(DATA TO EXAMINE begins)

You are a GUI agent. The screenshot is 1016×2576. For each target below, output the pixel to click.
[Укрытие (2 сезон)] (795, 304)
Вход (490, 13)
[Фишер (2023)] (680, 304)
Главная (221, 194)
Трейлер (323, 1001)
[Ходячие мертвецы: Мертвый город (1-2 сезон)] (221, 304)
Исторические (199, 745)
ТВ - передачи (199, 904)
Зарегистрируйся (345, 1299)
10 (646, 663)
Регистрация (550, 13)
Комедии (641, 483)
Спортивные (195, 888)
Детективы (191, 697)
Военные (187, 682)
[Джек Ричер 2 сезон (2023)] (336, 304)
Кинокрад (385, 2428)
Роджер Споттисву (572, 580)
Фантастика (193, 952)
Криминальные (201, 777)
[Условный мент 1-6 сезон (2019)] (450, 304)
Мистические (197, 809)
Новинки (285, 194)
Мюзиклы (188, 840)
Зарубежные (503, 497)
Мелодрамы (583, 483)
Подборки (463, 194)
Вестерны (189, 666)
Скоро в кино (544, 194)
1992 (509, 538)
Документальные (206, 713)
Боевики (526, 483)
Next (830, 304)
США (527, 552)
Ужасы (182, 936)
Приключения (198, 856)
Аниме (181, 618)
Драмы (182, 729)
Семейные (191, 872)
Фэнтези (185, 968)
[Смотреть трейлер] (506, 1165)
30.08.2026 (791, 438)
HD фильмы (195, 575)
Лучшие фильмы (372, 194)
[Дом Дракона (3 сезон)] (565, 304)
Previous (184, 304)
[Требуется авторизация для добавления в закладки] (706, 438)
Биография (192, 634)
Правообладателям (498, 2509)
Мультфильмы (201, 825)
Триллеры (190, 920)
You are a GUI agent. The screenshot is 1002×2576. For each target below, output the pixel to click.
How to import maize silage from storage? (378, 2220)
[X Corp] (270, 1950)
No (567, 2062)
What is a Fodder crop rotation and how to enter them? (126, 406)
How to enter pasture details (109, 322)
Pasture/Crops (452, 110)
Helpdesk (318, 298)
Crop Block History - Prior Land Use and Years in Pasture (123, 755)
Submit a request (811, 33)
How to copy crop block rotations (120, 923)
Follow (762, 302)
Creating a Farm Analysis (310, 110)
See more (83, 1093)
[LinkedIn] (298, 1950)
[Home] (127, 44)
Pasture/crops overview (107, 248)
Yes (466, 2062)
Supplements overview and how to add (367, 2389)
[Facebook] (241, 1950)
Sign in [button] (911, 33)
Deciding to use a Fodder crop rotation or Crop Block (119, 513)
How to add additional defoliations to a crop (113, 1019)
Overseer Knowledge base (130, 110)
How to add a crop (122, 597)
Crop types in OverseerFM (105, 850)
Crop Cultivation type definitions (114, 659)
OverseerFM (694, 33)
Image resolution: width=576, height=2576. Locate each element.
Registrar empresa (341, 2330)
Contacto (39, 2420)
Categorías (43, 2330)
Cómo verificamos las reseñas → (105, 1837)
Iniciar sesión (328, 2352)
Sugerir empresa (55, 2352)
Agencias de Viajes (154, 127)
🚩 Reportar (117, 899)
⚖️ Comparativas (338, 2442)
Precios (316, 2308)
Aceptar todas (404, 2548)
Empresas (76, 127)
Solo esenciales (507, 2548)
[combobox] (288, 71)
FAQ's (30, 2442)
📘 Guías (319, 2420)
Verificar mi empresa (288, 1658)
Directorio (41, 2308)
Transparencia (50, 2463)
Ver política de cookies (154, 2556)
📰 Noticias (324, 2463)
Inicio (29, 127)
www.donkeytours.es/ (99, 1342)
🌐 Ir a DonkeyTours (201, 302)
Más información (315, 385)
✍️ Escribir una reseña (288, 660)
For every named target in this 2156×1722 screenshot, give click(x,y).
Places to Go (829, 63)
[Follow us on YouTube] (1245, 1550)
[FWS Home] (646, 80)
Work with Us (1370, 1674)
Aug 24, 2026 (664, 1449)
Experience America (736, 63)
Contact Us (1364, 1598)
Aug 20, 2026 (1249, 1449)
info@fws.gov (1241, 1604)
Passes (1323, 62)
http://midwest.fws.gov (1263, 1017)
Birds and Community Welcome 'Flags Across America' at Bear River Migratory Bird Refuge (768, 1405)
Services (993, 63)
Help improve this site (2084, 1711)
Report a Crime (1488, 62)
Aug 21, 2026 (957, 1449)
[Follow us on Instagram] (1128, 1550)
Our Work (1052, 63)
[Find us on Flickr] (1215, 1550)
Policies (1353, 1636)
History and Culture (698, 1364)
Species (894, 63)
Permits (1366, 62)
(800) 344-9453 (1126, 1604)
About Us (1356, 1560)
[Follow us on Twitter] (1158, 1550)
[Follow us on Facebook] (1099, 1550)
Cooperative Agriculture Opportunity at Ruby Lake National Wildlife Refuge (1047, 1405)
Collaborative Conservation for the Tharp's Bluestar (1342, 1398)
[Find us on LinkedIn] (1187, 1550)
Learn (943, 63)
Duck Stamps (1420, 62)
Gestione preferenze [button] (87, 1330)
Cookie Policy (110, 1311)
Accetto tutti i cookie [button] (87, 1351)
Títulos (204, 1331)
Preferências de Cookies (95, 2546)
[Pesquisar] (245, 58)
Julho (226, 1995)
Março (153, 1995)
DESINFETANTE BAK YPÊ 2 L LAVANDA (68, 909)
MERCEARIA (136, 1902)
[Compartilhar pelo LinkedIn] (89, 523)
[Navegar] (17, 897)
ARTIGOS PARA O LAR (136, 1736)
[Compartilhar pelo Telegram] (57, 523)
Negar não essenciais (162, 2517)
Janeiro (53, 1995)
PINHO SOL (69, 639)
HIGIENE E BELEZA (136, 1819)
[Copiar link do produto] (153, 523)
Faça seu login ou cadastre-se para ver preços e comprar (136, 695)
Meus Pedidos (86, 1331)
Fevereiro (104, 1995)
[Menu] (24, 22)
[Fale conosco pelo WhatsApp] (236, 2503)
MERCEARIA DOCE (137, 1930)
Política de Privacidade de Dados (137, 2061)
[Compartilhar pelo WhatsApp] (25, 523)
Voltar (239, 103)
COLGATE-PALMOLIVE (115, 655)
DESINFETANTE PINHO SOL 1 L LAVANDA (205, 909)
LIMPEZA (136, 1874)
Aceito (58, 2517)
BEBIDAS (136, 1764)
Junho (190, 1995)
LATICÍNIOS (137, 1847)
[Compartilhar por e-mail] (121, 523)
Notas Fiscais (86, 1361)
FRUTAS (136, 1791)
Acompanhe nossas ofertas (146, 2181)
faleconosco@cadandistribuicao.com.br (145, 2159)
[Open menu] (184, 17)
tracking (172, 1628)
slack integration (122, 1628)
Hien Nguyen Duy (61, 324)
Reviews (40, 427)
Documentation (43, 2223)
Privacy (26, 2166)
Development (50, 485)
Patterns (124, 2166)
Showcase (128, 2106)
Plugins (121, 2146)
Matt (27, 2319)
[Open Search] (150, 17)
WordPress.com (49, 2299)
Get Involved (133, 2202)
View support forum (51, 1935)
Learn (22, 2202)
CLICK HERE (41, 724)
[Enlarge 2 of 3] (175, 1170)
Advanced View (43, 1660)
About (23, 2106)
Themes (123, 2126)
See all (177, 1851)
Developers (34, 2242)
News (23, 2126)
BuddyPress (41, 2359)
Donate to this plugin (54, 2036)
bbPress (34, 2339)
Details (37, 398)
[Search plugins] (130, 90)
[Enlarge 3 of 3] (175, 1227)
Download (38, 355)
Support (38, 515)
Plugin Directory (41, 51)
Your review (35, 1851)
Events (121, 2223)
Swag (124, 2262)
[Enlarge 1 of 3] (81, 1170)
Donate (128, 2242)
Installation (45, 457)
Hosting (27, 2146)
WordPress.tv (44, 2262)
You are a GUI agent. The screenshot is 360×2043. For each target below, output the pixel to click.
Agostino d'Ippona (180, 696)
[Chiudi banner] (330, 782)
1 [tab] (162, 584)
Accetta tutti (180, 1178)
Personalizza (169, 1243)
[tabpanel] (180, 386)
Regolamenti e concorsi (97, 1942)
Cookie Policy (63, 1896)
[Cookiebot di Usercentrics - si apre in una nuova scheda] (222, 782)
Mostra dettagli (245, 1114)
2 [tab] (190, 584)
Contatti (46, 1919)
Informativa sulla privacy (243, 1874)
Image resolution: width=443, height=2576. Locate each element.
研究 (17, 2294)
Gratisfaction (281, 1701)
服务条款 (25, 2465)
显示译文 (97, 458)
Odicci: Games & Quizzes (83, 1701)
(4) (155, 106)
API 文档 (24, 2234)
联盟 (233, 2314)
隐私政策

(DATA TO EXAMINE ends)

Pull out all lines of the data with the string "enter".

What is a Fodder crop rotation and how to enter them? (126, 406)
How to enter pasture details (109, 322)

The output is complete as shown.